Administrado pelo FBI americano, o teste foi criado para detectar corrupção, incluindo envolvimento em tráfico de drogas e grupos paramilitares.
Os empregados reclamaram que o teste representa uma "interferência inaceitável" em suas vidas pessoais e o promotor-geral, Luis Camilo Osorio, minimizou os resultados.
O teste, criado para avaliar a honestidade de parte dos 18 mil funcionários da promotoria, tinha perguntas sobre suborno, envolvimento no comércio de drogas e na guerra civil colombiana.
Passado corrupto
Um ex-chefe do programa anticorrupção colombiano condenou o que considera a "praga da corrupção".
Cerca de 90% dos crimes no país, que vive uma guerra civil há quase quatro décadas, não são resolvidos.
A revelação de que um em cada cinco funcionários da Promotoria Pública fracassou nos testes coloca as autoridades colombianas em uma situação difícil, de acordo com o correspondente da BBC em Bogotá, Jeremy McDermott.
Se todos os que não passaram no teste forem demitidos, a justiça colombiana vai parar, de acordo com McDermott.
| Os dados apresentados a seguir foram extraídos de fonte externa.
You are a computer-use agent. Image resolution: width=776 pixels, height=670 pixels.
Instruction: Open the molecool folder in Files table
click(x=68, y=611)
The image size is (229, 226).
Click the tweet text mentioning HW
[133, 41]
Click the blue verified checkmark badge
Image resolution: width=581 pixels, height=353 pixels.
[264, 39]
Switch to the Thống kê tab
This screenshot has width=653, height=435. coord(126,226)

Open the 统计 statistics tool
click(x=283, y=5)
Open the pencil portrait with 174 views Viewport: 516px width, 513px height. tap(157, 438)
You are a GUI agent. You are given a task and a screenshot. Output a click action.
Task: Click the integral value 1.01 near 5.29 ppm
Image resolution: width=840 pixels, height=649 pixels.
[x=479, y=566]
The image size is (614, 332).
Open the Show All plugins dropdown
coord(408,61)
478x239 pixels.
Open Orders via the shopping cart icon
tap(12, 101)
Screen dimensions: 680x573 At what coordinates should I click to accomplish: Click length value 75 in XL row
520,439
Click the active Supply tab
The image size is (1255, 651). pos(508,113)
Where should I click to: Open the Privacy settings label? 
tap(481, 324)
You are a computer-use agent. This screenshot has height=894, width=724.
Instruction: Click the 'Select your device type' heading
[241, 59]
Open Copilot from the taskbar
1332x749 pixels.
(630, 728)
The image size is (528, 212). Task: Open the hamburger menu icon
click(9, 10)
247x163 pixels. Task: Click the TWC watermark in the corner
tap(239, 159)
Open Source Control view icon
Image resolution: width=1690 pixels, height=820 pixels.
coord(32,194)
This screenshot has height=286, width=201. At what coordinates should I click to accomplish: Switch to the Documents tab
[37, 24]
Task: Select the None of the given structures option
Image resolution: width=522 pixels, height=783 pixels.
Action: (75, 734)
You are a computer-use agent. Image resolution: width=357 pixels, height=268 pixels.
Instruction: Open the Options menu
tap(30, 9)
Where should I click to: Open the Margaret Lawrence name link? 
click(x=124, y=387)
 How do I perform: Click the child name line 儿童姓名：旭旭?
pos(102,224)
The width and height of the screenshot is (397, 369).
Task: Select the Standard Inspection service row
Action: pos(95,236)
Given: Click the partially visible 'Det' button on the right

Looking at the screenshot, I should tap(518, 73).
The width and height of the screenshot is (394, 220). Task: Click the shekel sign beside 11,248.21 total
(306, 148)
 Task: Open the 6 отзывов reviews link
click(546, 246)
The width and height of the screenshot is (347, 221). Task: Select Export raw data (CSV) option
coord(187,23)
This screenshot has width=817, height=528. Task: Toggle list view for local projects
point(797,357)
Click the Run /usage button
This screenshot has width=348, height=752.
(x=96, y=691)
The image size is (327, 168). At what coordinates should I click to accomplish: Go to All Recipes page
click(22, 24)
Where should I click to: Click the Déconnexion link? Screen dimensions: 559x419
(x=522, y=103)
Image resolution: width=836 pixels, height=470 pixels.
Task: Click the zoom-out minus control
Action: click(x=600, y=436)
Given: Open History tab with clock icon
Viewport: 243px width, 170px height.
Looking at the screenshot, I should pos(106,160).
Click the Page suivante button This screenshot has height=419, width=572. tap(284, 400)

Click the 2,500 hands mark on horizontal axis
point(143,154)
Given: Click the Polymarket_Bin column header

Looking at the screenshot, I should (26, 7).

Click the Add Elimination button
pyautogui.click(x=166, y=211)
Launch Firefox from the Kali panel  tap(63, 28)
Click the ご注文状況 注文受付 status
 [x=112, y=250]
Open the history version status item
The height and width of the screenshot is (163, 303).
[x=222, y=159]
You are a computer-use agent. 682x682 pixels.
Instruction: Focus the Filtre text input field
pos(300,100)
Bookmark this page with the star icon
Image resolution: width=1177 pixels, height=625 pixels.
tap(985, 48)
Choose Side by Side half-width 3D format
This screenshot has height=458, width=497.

Camilo Osorio afirma que todos os casos de corrupção que chegaram ao seu conhecimento foram investigados e punidos. O promotor-geral admitiu que a instituição passa por um "mal momento", mas disse que os funcionários que não passaram nos testes não vão automaticamente perder o emprego.
Humilhação
De acordo com o jornal El Tiempo, um grupo de funcionários da Unidade de Combate aos Narcóticos e Interdição Marítima reclamou dos testes.
Em uma carta, eles citam "desrespeito" e "humilhação" por serem submetidos aos testes e afirmam que o detector de mentiras constituiu uma "interferência inaceitável em suas vidas pessoais".
Em resposta, Osorio concordou em pedir ao FBI que não faça perguntas sobre a vida íntima, mas disse que os testes vão continuar a ser feitos, particularmente em indivíduos que estiverem em postos ou se candidatarem a postos envolvendo programas conjuntos com os Estados Unidos.